Mindful Eating Liberates from the Diet Mentality
Mindful eating is liberating. It liberates from the diet mentality and liberates from the burden of being obsessed with weight, body image and food related thoughts. And this energy can be given to other areas in your life that are more important and nourishing.
Mindful Eating is Balanced Eating
Mindful eating is balanced eating– eating in more balance with what your body needs at any given moment and in more balance with all the other aspects of your life, family, friends, work, hobbies, and entertainment.
And it doesn’t mean that you always have to eat as a response to physical hunger. Yes, sometimes we eat for comfort, or as a response to emotions, and yes we eat something just because we like it and we want to eat it and enjoy it, yet all of this is within balance.

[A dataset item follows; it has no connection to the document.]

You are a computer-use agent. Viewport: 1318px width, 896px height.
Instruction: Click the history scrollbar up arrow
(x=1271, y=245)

Mindful Eating is Not About What you Eat, it is About How you Eat
Mindful eating doesn’t mean that you always have to eat healthy food. Mindful eating includes enjoying high fat, high sugar, high salt foods, but you learn the skills to maximize the enjoyment from eating a smaller quantity and in a way that is nourishing to your body and mind.
Mindful Eating Cultivates a Healthy Relationship with Food
With mindful eating we cultivate a healthy relationship with food where we can enjoy it without the feelings of guilt and shame. We approach our experiences with food and eating with the attitudes of non-judgment, compassion, kindness, patience, acceptance and open heart.
You can start practicing mindful eating today!